4 Transitando do Nordeste para o Rio de Janeiro, o cordel será recriado no
ambiente da Feira de São Cristóvão onde a luta irá se manifestar contra os poderes
hegemônicos, da polícia, em suas habituais intervenções no funcionamento da Feira,
das autoridades municipais, em suas frequentes ameaças de extinção ou remoção da
Feira para outros locais, dos jornalistas, em suas constantes denúncias às
irregularidades verificadas no local. Mas, muito além do confronto entre setores
dominantes e dominados também é importante considerar que a luta, no espaço da
Feira, se manifesta, de diferentes formas, entre os próprios membros da coletividade,
em decorrência de disputas pelo poder interno controlado pelas associações ali
atuantes ou pela ocupação das melhores áreas para instalação das barracas.

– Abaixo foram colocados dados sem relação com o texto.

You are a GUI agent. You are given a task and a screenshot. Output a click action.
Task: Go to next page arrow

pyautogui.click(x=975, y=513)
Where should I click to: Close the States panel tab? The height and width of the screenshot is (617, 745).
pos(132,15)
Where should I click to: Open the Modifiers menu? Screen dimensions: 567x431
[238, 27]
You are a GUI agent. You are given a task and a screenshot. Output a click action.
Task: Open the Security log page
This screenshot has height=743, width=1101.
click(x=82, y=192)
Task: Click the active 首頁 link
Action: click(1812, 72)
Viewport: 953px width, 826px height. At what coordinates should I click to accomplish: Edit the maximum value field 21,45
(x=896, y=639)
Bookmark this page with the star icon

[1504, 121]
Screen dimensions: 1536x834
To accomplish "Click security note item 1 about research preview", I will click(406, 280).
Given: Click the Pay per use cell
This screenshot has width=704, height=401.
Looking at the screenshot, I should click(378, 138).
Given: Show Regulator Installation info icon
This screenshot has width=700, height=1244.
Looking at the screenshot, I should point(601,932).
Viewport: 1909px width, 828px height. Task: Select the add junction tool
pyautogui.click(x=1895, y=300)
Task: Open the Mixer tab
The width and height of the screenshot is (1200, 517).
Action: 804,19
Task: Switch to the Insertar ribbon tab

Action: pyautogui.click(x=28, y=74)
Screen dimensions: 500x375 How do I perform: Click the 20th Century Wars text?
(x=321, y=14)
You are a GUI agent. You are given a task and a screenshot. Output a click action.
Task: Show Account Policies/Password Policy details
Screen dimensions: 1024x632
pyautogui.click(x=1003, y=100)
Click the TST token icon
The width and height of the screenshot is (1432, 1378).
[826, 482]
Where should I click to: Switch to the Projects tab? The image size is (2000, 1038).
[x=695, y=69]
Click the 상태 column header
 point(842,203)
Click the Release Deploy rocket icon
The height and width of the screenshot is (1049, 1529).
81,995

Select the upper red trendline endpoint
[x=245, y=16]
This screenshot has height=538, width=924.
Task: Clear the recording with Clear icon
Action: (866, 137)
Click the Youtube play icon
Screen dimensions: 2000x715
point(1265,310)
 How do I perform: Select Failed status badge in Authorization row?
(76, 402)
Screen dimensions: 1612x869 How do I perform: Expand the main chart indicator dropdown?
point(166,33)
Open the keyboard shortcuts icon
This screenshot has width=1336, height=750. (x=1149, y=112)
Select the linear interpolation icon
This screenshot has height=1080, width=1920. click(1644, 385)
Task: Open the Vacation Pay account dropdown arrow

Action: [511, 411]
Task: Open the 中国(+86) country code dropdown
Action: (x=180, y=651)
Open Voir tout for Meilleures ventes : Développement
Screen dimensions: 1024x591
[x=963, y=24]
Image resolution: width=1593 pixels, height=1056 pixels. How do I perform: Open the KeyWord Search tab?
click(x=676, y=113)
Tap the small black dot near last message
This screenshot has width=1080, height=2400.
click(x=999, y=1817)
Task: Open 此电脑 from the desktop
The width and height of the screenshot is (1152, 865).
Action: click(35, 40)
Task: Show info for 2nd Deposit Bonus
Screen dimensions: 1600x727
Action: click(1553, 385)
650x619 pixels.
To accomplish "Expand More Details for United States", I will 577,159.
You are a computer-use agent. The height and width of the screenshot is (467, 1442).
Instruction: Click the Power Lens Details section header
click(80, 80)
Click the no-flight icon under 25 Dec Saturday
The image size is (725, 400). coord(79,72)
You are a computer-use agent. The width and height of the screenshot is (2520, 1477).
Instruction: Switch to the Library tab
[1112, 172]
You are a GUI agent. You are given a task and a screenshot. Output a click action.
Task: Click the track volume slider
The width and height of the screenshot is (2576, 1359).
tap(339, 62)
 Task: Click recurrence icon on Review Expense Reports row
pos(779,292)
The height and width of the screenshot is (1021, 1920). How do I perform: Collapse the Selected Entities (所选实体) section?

No
semento do cordel, é a palavra, seja impressa, seja falada, que dá sentido a essas lutas,
atuando como uma teatralização das disputas travadas entre os próprios poetas ou
entre estes e os poderes constituídos em defesa daquele espaço considerado, de
direito, da comunidade nordestina.
Voltando à pesquisa sobre a Feira de São Cristóvão, o que aí se pretendeu
colocar em destaque foi a questão da luta pela preservação da Feira no seu espaço de
funcionamento original, luta essa protagonizada pelos cordelistas cujos papéis,
constantemente confundidos, de artista popular e porta voz dos interesses da
comunidade, implicaram em inúmeras rivalidades, como ficou evidenciado nos
depoimentos dos poetas entrevistados para o projeto. Nos vídeos com as entrevistas
gravadas observa-se mais claramente a relação entre as disputas internas transcorridas
no passado e a sua recriação no presente através do trabalho da memória. Aqui o
conceito de “memórias em disputa” ganha corpo através das imagens que mostram
como os cordelistas desejam se apresentar perante o entrevistador, subentendendo-se
que este ocupa, na visão dos poetas, o papel de fixação dos seus respectivos perfis
para além dos seus círculos mais imediatos. Na construção da própria imagem os
poetas buscaram definir seus papéis, destacando suas singularidades e suas diferenças
em relação aos demais integrantes da cultura que representam.
As indumentárias e os ambientes por eles escolhidos para a gravação das
entrevistas são bastante reveladores do modo como cada um deles desejava
representar a si próprio e a sua atuação na Feira de São Cristóvão, como ficou claro,
5 principalmente, nos depoimentos dos cordelistas da primeira geração do cordel da
Feira, Raimundo Santa Helena, José João da Silva – o Azulão e Gonçalo Ferreira da
Silva. Tendo participado da Feira, praticamente, desde os seus primórdios, os três
cordelistas buscavam, como se percebe nos vídeos com os registros dos depoimentos,
marcar suas respectivas posições no interior daquele espaço, através de “discursos da
memória” nos quais sobressaem as rivalidades que mantem entre si.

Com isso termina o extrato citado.